**Text shown**
________

Input is fed into the network via a call like this:

	use AI;
	my $net = new AI::NeuralNet::BackProp(2,2);
	
	my @map = (0,1);
	
	my $result = $net->run(\@map);
	

Now, this call would probably not give what you want, because
the network hasn't "learned" any patterns yet. But this
illustrates the call. Run now allows strings to be used as
input. See run() for more information.


Run returns a refrence with $size elements (Remember $size? $size
is what you passed as the second argument to the network
constructor.) This array contains the results of the mapping. If
you ran the example exactly as shown above, $result would probably 
contain (1,1) as its elements. 

To make the network learn a new pattern, you simply call the learn
method with a sample input and the desired result, both array
refrences of $size length. Example:

	use AI;
	my $net = new AI::NeuralNet::BackProp(2,2);
	
	my @map = (0,1);
	my @res = (1,0);
	
	$net->learn(\@map,\@res);
	
	my $result = $net->run(\@map);

Now $result will conain (1,0), effectivly flipping the input pattern
around. Obviously, the larger $size is, the longer it will take
to learn a pattern. Learn() returns a string in the form of

	Learning took X loops and X wallclock seconds (X.XXX usr + X.XXX sys = X.XXX CPU).

________

**Information shown**
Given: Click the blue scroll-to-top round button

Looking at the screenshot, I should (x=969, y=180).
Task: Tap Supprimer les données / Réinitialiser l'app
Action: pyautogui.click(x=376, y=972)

________

**Request 1**
Answer these questions about the neural network text, one line each:
(a) According to the text, what is $size?
(b) If the first example were run as shown, what would $result probably contain?
(c) Which method is called to make the network learn a new pattern, and what two things is it given?
**Request 2**
Retype the part of the neural network text starting with "Now $result will" and going on through "sys = X.XXX CPU).", without changing anything.

**Expected answer 1**
(a) $size is the value passed as the second argument to the network constructor.
(b) It would probably contain (1,1) as its elements.
(c) The learn method is called, with a sample input and the desired result.

**Expected answer 2**
Now $result will conain (1,0), effectivly flipping the input pattern
around. Obviously, the larger $size is, the longer it will take
to learn a pattern. Learn() returns a string in the form of

	Learning took X loops and X wallclock seconds (X.XXX usr + X.XXX sys = X.XXX CPU).